# Stated goal A
In the H.264 thread:
(i) What does the commenter call the posted article in the first sentence of the reply?
(ii) What idea does the commenter say the article is built on?
(iii) Which other tag does the commenter say the spec also leaves without a specified codec?
# Stated goal B
Can you carry on the H.264 thread from its last sentence?

# Excerpt to read

The H.264 Debacle: We're Complaining to the Wrong People - vvatsa
http://www.osnews.com/story/23273/The_H_264_Debacle_We_re_Complaining_to_the_Wrong_People

======
macrael
This is complete nonsense.

Read this instead: [http://lists.whatwg.org/pipermail/whatwg-
whatwg.org/2009-Jun...](http://lists.whatwg.org/pipermail/whatwg-
whatwg.org/2009-June/020620.html)

Straight from the horses mouth, that is the state of HTML5 video and why we
got there. The posted article is built on the idea that HTML5 requires H.264
when that is not the case at all. The spec does not specify a codec for use on
the video tag, just as it doesn't for the img tag.

More importantly, the authors claim "we can cut to the chase and try to get
the HTML5 spec fixed--in which case the commercial vendors would have to fix
their implementations in order to be considered compliant." is bogus as well.

# Extracted records
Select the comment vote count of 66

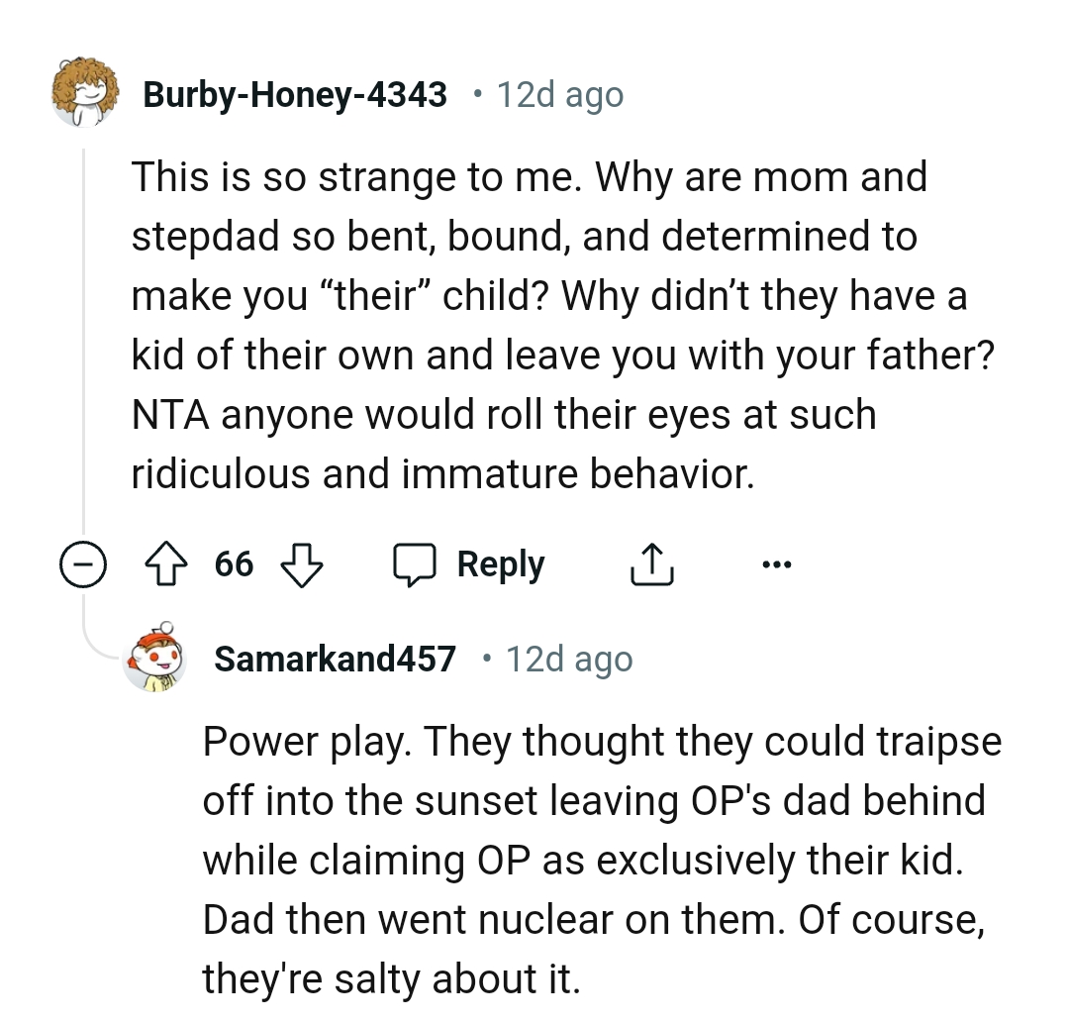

==

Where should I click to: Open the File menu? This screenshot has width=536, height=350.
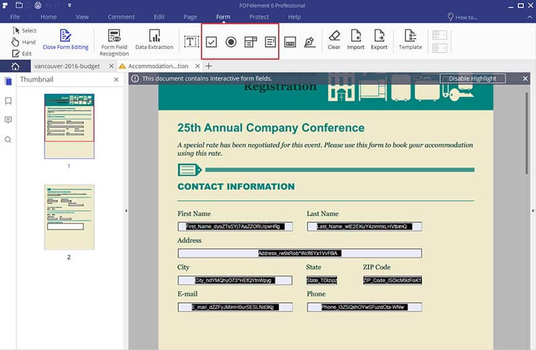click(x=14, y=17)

# Exercise result A
(i) Complete nonsense.
(ii) That HTML5 requires H.264.
(iii) The img tag.

# Exercise result B
The spec is a delicate balance. If something is spec'd out, but major vendors
are not going to implement it, then you have accomplished nothing by putting
it in the spec, and in fact, the spec actually harmful at that point because
people will believe it is implemented correctly. The spec is only useful
insofar as it is a set of things that all the players can agree to implement.

I do recommend reading through the email I linked to, in it Ian Hixie, by
responding to emails he received, lays out a lot of the thinking that guided
the making of the spec.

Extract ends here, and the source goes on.